### Your instructions
Output everything from the line containing "Image resolution: width=1456" down to the line containing "point(702,565)", unchanged and with both of those lines included.

### Extracted information
□ □ □ □ □

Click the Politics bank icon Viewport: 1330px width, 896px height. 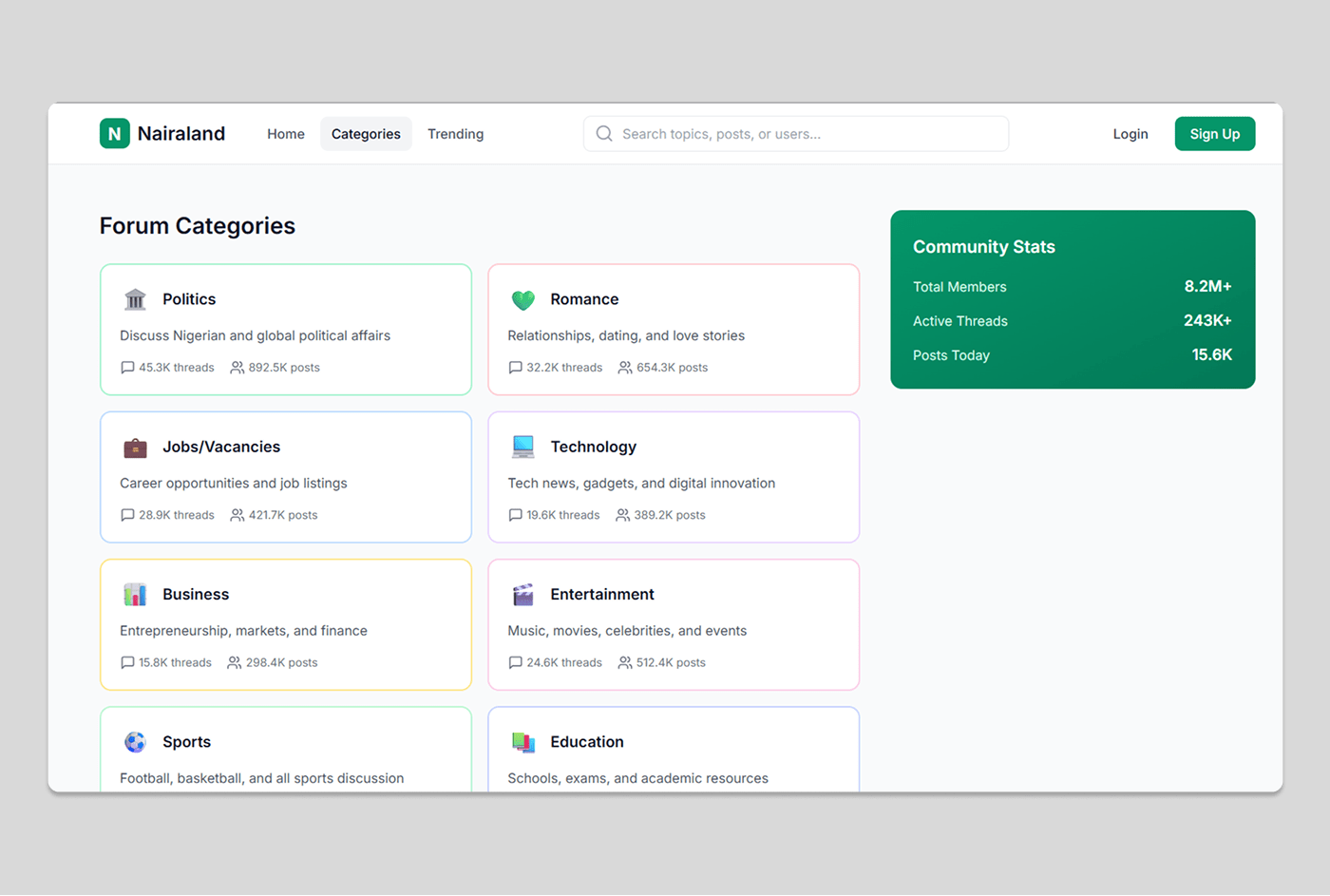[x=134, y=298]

□ □ □ □ □

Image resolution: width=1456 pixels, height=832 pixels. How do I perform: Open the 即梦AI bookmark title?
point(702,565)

□ □ □ □ □

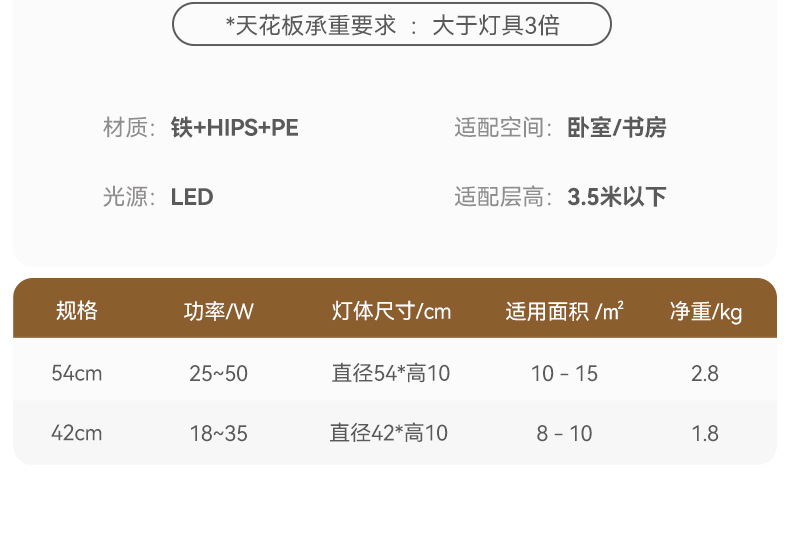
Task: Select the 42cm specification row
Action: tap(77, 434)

□ □ □ □ □

### Exercise solution
Image resolution: width=1456 pixels, height=832 pixels. How do I perform: Open the 即梦AI bookmark title?
point(702,565)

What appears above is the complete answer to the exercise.